Task instructions
In full and without alteration, write out the lines below.

Listed entries
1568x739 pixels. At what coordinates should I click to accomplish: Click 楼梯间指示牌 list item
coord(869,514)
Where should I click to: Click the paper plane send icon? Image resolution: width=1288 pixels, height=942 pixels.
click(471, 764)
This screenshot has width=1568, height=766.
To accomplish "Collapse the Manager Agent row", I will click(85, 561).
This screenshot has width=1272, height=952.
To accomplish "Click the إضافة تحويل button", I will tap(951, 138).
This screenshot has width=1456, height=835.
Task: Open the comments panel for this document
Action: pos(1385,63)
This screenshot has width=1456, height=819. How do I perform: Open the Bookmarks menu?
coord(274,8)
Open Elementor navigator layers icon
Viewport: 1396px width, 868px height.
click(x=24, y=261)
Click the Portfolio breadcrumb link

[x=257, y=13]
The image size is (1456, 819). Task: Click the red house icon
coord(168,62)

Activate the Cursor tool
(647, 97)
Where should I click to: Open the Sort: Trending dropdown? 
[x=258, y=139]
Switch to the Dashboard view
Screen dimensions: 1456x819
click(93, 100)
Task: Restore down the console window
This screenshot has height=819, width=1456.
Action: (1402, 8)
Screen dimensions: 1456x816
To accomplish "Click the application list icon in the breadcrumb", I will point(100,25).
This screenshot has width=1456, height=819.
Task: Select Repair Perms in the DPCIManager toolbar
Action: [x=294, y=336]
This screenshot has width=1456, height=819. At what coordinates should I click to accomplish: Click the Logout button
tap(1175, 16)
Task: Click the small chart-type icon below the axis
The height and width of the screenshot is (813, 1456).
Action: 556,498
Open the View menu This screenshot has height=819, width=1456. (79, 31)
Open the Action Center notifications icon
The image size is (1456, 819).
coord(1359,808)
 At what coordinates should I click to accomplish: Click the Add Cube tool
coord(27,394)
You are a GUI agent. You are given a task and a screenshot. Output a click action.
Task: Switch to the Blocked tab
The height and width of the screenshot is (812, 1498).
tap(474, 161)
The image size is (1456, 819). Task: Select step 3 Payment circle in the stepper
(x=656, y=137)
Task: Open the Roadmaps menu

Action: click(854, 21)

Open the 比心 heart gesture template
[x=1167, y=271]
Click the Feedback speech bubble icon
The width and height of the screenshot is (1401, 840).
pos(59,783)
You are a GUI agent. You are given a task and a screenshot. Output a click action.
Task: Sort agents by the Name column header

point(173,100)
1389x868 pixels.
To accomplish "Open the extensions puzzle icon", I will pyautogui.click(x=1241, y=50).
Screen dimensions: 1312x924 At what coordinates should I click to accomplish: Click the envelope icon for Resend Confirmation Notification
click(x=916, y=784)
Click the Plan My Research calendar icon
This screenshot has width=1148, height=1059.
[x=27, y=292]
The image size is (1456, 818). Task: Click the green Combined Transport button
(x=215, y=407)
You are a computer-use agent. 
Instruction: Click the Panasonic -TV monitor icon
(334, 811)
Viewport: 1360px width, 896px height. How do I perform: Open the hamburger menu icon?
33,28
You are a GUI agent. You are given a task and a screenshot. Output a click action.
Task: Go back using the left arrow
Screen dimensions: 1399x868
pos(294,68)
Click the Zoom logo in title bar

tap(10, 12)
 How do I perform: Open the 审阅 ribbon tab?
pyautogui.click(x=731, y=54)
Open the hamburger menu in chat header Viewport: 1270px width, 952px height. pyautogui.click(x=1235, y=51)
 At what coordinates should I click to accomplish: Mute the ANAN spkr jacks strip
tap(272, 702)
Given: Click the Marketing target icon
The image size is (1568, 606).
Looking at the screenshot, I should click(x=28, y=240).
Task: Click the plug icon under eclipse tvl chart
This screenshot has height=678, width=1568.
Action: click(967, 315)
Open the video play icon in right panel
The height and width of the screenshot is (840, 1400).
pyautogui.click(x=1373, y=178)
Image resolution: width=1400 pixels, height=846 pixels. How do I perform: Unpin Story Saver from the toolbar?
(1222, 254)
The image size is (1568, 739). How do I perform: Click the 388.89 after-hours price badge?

Response below
1568x739 pixels. At what coordinates should I click to accomplish: Click 楼梯间指示牌 list item
coord(869,514)
Where should I click to: Click the paper plane send icon? Image resolution: width=1288 pixels, height=942 pixels.
click(471, 764)
This screenshot has width=1568, height=766.
To accomplish "Collapse the Manager Agent row", I will click(85, 561).
This screenshot has width=1272, height=952.
To accomplish "Click the إضافة تحويل button", I will tap(951, 138).
This screenshot has width=1456, height=835.
Task: Open the comments panel for this document
Action: pos(1385,63)
This screenshot has width=1456, height=819. How do I perform: Open the Bookmarks menu?
coord(274,8)
Open Elementor navigator layers icon
Viewport: 1396px width, 868px height.
click(x=24, y=261)
Click the Portfolio breadcrumb link

[x=257, y=13]
The image size is (1456, 819). Task: Click the red house icon
coord(168,62)

Activate the Cursor tool
(647, 97)
Where should I click to: Open the Sort: Trending dropdown? 
[x=258, y=139]
Switch to the Dashboard view
Screen dimensions: 1456x819
click(93, 100)
Task: Restore down the console window
This screenshot has height=819, width=1456.
Action: (1402, 8)
Screen dimensions: 1456x816
To accomplish "Click the application list icon in the breadcrumb", I will point(100,25).
This screenshot has width=1456, height=819.
Task: Select Repair Perms in the DPCIManager toolbar
Action: [x=294, y=336]
This screenshot has width=1456, height=819. At what coordinates should I click to accomplish: Click the Logout button
tap(1175, 16)
Task: Click the small chart-type icon below the axis
The height and width of the screenshot is (813, 1456).
Action: 556,498
Open the View menu This screenshot has height=819, width=1456. (79, 31)
Open the Action Center notifications icon
The image size is (1456, 819).
coord(1359,808)
 At what coordinates should I click to accomplish: Click the Add Cube tool
coord(27,394)
You are a GUI agent. You are given a task and a screenshot. Output a click action.
Task: Switch to the Blocked tab
The height and width of the screenshot is (812, 1498).
tap(474, 161)
The image size is (1456, 819). Task: Select step 3 Payment circle in the stepper
(x=656, y=137)
Task: Open the Roadmaps menu

Action: click(854, 21)

Open the 比心 heart gesture template
[x=1167, y=271]
Click the Feedback speech bubble icon
The width and height of the screenshot is (1401, 840).
pos(59,783)
You are a GUI agent. You are given a task and a screenshot. Output a click action.
Task: Sort agents by the Name column header

point(173,100)
1389x868 pixels.
To accomplish "Open the extensions puzzle icon", I will pyautogui.click(x=1241, y=50).
Screen dimensions: 1312x924 At what coordinates should I click to accomplish: Click the envelope icon for Resend Confirmation Notification
click(x=916, y=784)
Click the Plan My Research calendar icon
This screenshot has width=1148, height=1059.
[x=27, y=292]
The image size is (1456, 818). Task: Click the green Combined Transport button
(x=215, y=407)
You are a computer-use agent. 
Instruction: Click the Panasonic -TV monitor icon
(334, 811)
Viewport: 1360px width, 896px height. How do I perform: Open the hamburger menu icon?
33,28
You are a GUI agent. You are given a task and a screenshot. Output a click action.
Task: Go back using the left arrow
Screen dimensions: 1399x868
pos(294,68)
Click the Zoom logo in title bar

tap(10, 12)
 How do I perform: Open the 审阅 ribbon tab?
pyautogui.click(x=731, y=54)
Open the hamburger menu in chat header Viewport: 1270px width, 952px height. pyautogui.click(x=1235, y=51)
 At what coordinates should I click to accomplish: Mute the ANAN spkr jacks strip
tap(272, 702)
Given: Click the Marketing target icon
The image size is (1568, 606).
Looking at the screenshot, I should click(x=28, y=240).
Task: Click the plug icon under eclipse tvl chart
This screenshot has height=678, width=1568.
Action: click(967, 315)
Open the video play icon in right panel
The height and width of the screenshot is (840, 1400).
pyautogui.click(x=1373, y=178)
Image resolution: width=1400 pixels, height=846 pixels. How do I perform: Unpin Story Saver from the toolbar?
(1222, 254)
The image size is (1568, 739). How do I perform: Click the 388.89 after-hours price badge?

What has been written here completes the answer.